_PROBLEM STATEMENT:_ Beginning with the opening line, restate the following material exactly, up through the line that contains "BACK Definition &".

[DATA EXTRACTS — start]

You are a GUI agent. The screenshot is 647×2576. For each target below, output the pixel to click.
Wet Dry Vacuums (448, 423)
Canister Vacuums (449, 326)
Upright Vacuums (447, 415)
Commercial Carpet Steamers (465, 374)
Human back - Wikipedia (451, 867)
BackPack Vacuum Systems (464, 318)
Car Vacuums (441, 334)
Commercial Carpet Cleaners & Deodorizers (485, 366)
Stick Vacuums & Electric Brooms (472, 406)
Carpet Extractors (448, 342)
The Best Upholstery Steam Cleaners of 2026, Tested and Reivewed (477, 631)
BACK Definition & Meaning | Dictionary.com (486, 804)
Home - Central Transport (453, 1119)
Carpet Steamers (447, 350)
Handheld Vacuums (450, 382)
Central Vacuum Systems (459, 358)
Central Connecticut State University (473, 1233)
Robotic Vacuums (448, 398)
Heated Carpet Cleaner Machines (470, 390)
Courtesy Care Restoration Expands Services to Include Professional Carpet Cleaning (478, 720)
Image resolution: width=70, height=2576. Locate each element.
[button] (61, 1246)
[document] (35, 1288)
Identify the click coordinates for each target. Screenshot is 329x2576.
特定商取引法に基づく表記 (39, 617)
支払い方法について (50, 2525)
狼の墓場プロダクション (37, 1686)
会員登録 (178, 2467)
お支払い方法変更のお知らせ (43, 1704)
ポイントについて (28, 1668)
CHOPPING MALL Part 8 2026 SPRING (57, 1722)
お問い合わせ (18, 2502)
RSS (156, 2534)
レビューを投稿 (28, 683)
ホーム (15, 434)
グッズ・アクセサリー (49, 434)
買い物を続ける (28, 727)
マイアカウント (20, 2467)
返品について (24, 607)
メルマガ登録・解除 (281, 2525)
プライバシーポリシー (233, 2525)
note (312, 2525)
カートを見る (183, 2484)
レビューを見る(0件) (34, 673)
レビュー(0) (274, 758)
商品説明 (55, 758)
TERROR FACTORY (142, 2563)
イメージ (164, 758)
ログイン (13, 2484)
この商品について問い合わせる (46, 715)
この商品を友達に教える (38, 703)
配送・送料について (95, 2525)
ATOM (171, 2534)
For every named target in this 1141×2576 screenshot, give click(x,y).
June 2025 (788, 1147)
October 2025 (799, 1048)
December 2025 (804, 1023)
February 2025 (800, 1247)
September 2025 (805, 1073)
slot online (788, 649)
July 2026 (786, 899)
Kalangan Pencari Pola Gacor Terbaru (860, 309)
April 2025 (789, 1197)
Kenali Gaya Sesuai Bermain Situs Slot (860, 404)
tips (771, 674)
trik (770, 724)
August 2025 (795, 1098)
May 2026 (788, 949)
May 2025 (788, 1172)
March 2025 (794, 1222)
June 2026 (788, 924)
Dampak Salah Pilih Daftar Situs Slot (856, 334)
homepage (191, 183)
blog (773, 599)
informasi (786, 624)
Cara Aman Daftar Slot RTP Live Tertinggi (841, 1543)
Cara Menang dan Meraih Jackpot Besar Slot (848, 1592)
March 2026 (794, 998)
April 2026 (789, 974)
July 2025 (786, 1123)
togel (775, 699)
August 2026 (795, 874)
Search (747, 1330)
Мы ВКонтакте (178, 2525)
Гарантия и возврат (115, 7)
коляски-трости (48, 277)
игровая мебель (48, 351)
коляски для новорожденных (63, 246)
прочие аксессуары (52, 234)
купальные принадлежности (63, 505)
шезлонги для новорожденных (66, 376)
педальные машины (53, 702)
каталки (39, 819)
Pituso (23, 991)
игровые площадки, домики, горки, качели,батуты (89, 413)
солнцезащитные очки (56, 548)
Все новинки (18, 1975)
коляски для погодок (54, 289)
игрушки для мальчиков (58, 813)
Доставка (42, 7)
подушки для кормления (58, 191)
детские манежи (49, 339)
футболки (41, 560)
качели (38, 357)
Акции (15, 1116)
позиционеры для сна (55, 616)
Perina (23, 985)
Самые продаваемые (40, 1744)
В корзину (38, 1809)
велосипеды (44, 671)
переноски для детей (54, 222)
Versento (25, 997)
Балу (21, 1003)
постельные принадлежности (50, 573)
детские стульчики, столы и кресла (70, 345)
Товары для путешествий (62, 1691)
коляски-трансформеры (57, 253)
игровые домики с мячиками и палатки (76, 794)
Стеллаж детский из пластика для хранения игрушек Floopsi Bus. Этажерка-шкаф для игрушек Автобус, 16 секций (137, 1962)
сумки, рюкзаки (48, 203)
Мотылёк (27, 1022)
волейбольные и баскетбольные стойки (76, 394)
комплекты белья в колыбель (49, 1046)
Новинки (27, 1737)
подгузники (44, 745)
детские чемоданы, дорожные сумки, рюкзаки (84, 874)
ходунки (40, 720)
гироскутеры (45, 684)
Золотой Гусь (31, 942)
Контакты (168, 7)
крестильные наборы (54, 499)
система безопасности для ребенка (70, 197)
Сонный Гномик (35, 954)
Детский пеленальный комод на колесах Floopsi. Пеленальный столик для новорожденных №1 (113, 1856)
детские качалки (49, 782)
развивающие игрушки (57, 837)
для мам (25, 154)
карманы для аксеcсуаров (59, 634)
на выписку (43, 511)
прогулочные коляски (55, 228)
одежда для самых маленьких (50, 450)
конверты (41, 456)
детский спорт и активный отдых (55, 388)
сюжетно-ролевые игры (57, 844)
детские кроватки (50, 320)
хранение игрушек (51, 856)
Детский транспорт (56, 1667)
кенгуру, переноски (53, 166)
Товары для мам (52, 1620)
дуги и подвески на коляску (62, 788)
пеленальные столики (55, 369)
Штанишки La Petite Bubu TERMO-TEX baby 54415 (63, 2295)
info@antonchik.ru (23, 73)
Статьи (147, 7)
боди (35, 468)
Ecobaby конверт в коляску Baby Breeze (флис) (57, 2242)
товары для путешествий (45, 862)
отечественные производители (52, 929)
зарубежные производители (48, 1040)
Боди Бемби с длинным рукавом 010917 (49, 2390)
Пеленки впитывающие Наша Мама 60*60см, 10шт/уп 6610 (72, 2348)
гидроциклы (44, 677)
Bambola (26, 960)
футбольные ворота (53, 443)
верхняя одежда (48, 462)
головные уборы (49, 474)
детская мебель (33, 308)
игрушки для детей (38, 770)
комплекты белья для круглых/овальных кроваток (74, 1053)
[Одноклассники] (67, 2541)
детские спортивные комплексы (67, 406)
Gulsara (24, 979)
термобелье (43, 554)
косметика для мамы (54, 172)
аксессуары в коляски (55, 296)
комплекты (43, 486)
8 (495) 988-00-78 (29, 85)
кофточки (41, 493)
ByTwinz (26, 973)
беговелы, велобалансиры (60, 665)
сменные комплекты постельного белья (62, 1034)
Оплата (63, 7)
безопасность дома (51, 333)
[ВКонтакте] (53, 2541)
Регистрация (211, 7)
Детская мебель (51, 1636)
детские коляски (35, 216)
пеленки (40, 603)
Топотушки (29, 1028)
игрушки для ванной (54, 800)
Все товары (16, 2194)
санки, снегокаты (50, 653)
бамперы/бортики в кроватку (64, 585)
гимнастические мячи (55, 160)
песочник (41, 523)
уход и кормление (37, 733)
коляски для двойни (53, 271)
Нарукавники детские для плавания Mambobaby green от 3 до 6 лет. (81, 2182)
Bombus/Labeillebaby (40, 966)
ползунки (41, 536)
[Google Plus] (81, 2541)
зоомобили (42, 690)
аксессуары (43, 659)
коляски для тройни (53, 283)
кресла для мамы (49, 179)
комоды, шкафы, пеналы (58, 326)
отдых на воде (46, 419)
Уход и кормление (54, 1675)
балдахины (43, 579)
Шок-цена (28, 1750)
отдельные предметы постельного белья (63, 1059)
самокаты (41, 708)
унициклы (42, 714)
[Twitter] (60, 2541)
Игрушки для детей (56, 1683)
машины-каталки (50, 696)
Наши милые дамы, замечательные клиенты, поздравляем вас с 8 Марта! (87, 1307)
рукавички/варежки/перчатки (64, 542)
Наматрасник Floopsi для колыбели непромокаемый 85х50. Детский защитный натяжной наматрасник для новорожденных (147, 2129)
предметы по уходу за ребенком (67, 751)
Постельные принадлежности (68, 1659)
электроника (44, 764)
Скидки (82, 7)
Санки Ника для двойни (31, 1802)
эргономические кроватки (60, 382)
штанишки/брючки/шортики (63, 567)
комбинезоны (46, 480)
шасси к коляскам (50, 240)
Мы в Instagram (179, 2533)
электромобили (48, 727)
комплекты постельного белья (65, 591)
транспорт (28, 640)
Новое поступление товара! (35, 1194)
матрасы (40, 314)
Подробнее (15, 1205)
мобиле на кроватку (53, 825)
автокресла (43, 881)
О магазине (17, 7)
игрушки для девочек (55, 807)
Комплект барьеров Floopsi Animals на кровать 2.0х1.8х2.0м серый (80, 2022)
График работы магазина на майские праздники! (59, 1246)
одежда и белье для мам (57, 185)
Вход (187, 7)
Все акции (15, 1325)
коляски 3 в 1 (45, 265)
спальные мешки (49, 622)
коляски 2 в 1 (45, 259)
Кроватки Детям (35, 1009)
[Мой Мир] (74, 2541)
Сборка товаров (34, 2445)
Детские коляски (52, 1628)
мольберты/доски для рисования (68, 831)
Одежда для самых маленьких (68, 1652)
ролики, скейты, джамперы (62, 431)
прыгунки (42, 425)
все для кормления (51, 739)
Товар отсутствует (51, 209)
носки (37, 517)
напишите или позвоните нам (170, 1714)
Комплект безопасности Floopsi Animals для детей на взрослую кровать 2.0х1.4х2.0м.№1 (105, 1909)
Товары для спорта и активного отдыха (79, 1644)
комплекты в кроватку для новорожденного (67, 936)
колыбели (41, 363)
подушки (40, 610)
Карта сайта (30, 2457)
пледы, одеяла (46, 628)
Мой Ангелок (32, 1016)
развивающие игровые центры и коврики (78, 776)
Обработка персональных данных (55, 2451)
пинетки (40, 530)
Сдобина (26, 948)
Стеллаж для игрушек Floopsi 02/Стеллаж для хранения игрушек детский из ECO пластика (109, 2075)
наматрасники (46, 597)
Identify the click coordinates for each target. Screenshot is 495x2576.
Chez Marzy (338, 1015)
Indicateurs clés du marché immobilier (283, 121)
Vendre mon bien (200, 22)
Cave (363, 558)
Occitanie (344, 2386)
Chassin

[DATA EXTRACTS — finish]

_RESULT:_
You are a GUI agent. The screenshot is 647×2576. For each target below, output the pixel to click.
Wet Dry Vacuums (448, 423)
Canister Vacuums (449, 326)
Upright Vacuums (447, 415)
Commercial Carpet Steamers (465, 374)
Human back - Wikipedia (451, 867)
BackPack Vacuum Systems (464, 318)
Car Vacuums (441, 334)
Commercial Carpet Cleaners & Deodorizers (485, 366)
Stick Vacuums & Electric Brooms (472, 406)
Carpet Extractors (448, 342)
The Best Upholstery Steam Cleaners of 2026, Tested and Reivewed (477, 631)
BACK Definition & Meaning | Dictionary.com (486, 804)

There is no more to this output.